Надо сказать, что Ченовет и Стефан не уделили должного внимания тем довольно многочисленным случаям, когда протестные кампании начинались как ненасильственные, а затем превращались в противостояние, где протестующие прибегали к разного рода насилию. Так произошло в Сербии в 2000 году, когда участники протестов требовали отставки Слободана Милошевича и бросали в представителей власти камни и бутылки с зажигательной смесью.
В 2020-м авторы дополнили свои результаты, проанализировав историю протестов за минувшее десятилетие. Они обнаружили, что за это время было запущено не менее 96 ненасильственных кампаний, нацеленных на свержение власти.

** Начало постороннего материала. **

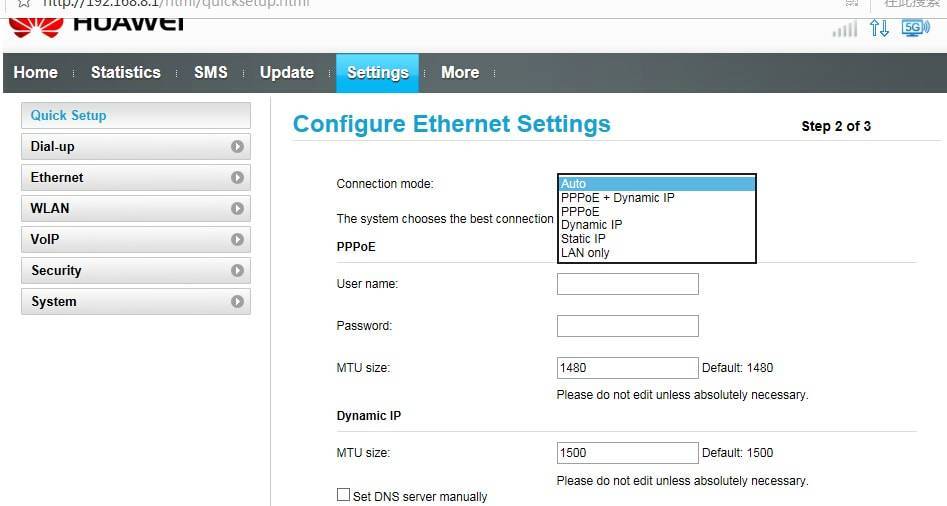Expand the Dial-up menu arrow
Viewport: 947px width, 506px height.
237,147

Частота ненасильственных кампаний выросла — а вот их эффективность снизилась. Предположительная причина — развитие информационных и коммуникационных технологий, которые помогают государству распространять пропаганду и усиливать репрессии.
Если раньше удачной была примерно каждая вторая ненасильственная кампания, то сейчас — каждая третья, говорила Ченовет в 2020 году. Более того, массовость ненасильственных протестов снижается. Исследовательница отмечает, что это может быть связано с тем, что участники ненасильственного сопротивления чересчур полагаются на уличные протесты как на единственный способ противостояния режиму и забывают о других методах. Тогда как авторитарные лидеры используют крайне жесткие механизмы, чтобы подавить протесты, наказать людей, которые выходят на улицы, и лишить движение оппозиционных лидеров (нам всем это знакомо).
Одна из ключевых идей Ченовет и Стефан: ненасильственные протесты — лучший (хотя все равно далеко не стопроцентно надежный) способ установления мирной и устойчивой демократии. Именно при таком режимном переходе шансы, что страна скатится обратно в автократию, значительно ниже.
Это связано с тем, что ненасильственные протесты опираются на относительно децентрализованные и неиерархические коалиции — не на вертикаль, а на сеть. В таком движении, без доминирования одного лидера, уже существуют зачатки разделения властей. Даже если протесты не приводят к свержению режима, они существенно повышают шансы на демократические преобразования сверху и перерождение самого режима.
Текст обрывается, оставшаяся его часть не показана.